Esto debe servirnos para descartar la idea de que el tiburón es un ser letal que siembra el terror en el océano. El ser humano es más peligroso para los escualos que a la inversa. Matamos anualmente a una media cercana a los dos millones de tiburones.

LA REALIDAD TRAS LA FICCIÓN

‘Tiburón’  fue la película que lo cambió todo. Nos hizo creer que el tiburón era una terrible máquina de matar que no tenía piedad alguna con el hombre. Con los datos que ya hemos analizado queda demostrado que no podía esbozarse una imagen que estuviera más lejos de la realidad que la que lanzó Spielberg en 1975.

Peter Benchley, autor de la novela, publicada en 1974, que inspiró la película, se arrepintió de la imagen que había contribuido a construir sobre el gran tiburón blanco. Con el paso de los años, el escritor pasó a ser un defensor de la conservación de los océanos. Es más, en su novela ‘Shark Trouble’ él mismo se encargó de desmentir la idea que en un primer momento lanzó al mundo. En esta obra asegura que los escualos se alejan por naturaleza del ser humano y que la idea de que son depredadores letales del hombre estaba muy lejos de la realidad.

EL VERDADERO TIBURÓN BLANCO

Si pensamos en un elefante o en una ballena, la imagen que nos viene a la cabeza es la de animales enormes, imponentes, pero sin ningún tipo de intención de hacer daño al hombre (sin que haya una provocación). Pues prestando atención a los datos anteriores, podríamos pensar lo mismo del gran tiburón blanco.

El récord de tamaño registrado por la Asociación Internacional de Pesca Deportiva es de un ejemplar que pesaba 1.208 kilos.
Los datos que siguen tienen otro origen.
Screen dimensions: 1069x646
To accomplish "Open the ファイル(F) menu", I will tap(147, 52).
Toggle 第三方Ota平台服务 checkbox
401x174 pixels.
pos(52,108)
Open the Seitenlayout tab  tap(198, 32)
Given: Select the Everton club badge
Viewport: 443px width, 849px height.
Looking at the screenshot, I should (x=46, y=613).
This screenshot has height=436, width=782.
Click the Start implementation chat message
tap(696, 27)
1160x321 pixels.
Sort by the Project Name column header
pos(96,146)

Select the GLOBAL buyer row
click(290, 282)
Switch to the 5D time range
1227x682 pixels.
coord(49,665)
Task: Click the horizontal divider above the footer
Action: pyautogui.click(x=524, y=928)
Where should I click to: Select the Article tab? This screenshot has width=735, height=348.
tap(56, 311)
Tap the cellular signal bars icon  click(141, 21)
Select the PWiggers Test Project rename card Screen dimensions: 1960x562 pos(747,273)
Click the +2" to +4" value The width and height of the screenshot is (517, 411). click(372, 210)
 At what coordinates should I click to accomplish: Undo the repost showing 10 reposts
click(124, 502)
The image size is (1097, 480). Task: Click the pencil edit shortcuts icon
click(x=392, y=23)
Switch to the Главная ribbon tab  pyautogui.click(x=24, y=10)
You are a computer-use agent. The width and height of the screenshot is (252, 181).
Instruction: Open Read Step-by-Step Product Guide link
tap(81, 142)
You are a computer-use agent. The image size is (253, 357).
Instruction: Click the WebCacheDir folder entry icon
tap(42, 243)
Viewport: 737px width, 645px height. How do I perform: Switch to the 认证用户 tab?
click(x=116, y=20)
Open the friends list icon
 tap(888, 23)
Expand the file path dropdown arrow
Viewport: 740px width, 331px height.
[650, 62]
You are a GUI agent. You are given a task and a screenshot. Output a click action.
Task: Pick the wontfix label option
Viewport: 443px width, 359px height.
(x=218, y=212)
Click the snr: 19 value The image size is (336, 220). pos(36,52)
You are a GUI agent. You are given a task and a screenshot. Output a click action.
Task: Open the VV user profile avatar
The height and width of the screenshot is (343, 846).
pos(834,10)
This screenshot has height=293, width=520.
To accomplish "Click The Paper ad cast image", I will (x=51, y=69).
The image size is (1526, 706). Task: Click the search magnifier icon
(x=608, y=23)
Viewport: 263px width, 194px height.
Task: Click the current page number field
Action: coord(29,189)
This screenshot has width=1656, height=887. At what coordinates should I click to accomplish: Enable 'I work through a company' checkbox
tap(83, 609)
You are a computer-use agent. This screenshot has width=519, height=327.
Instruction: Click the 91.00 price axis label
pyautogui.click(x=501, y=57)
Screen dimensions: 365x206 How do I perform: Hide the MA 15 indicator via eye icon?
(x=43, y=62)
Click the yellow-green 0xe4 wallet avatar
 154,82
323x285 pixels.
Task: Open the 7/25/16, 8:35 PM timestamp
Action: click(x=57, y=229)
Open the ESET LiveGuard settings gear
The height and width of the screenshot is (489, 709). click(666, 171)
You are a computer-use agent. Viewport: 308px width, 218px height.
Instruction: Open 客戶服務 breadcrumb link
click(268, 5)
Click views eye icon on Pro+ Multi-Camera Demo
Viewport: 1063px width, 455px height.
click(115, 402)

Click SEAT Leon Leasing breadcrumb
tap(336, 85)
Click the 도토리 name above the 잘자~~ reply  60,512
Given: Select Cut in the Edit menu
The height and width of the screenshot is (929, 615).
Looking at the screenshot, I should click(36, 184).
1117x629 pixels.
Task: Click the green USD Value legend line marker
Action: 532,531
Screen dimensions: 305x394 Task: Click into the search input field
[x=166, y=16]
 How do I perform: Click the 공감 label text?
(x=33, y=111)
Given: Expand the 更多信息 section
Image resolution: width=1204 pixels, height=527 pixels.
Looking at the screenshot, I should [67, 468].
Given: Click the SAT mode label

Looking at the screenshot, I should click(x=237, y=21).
Además, su longitud oscila entre los tres y los seis metros. Sin duda, unas dimensiones abrumadoras, que se suma a otros datos sorprendentes, como que la fuerza de su mordida es de 1.8 toneladas, 3 veces más que la de un león y 20 veces más que la de un humano. Además su sistema nervioso les permite detectar vibraciones en el agua a metros de distancia.

Un depredador asombroso que prefiere alejarse del hombre, así es el tiburón blanco más allá del mito.